Data items
◇ ◇ ◇ ◇
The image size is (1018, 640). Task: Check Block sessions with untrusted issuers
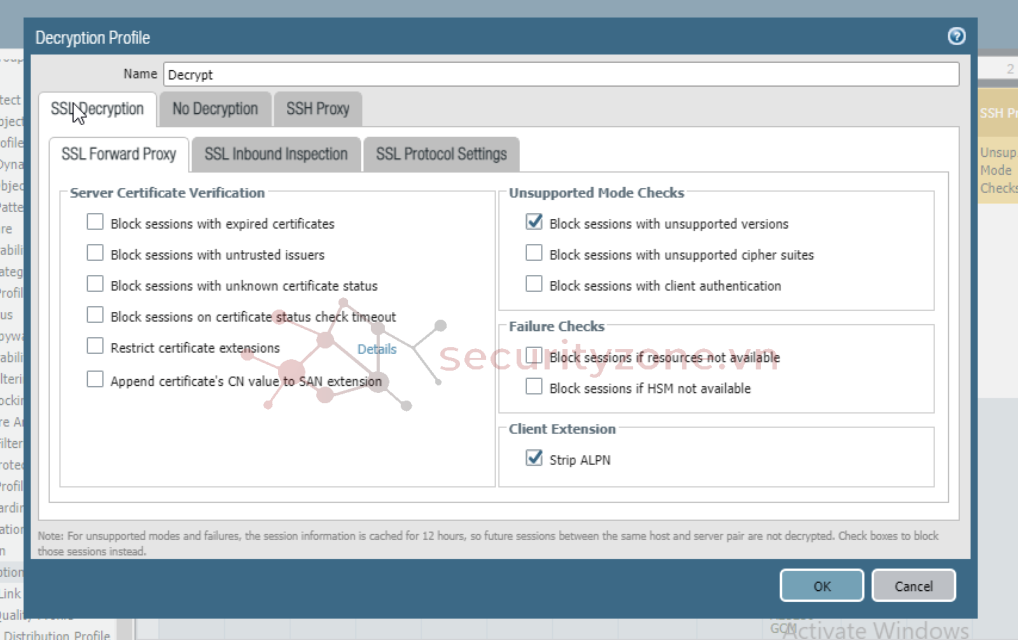95,254
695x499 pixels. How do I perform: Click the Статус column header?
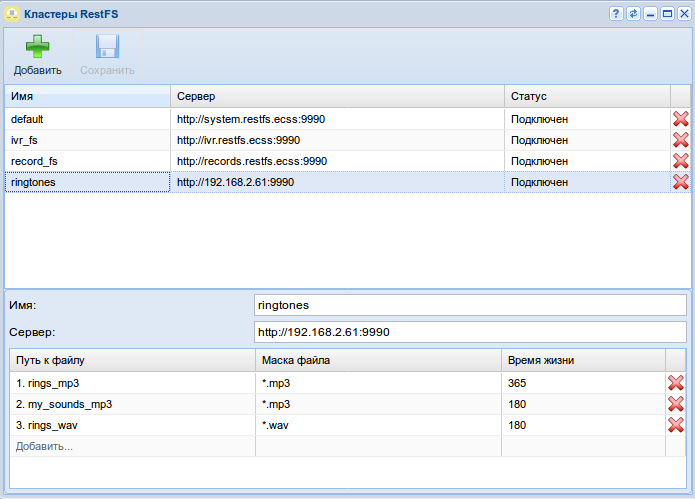587,96
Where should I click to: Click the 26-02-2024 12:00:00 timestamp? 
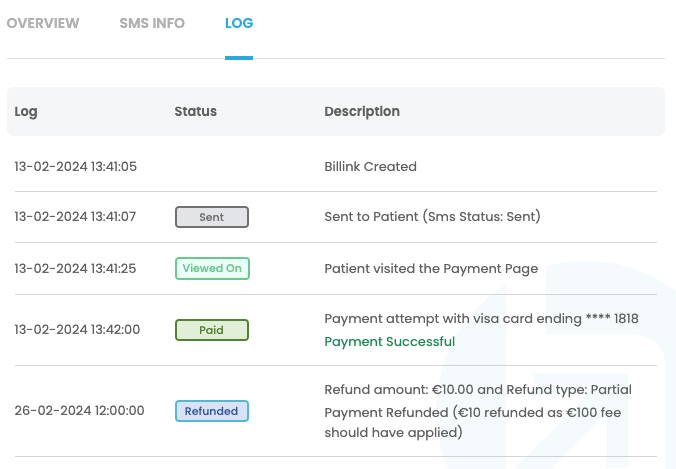click(79, 411)
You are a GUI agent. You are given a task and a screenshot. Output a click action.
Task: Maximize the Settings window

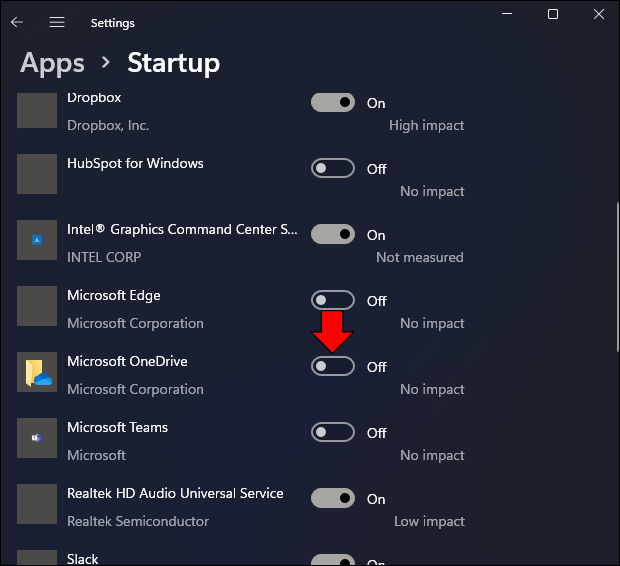pos(553,14)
◇ ◇ ◇ ◇
▶ _What you need to do_
Each record above should be repeated exactly, please, without pictures.

▶ _Response for this exercise_
The image size is (1018, 640). Task: Check Block sessions with untrusted issuers
95,254
695x499 pixels. How do I perform: Click the Статус column header?
587,96
Where should I click to: Click the 26-02-2024 12:00:00 timestamp? 
click(79, 411)
You are a GUI agent. You are given a task and a screenshot. Output a click action.
Task: Maximize the Settings window

pos(553,14)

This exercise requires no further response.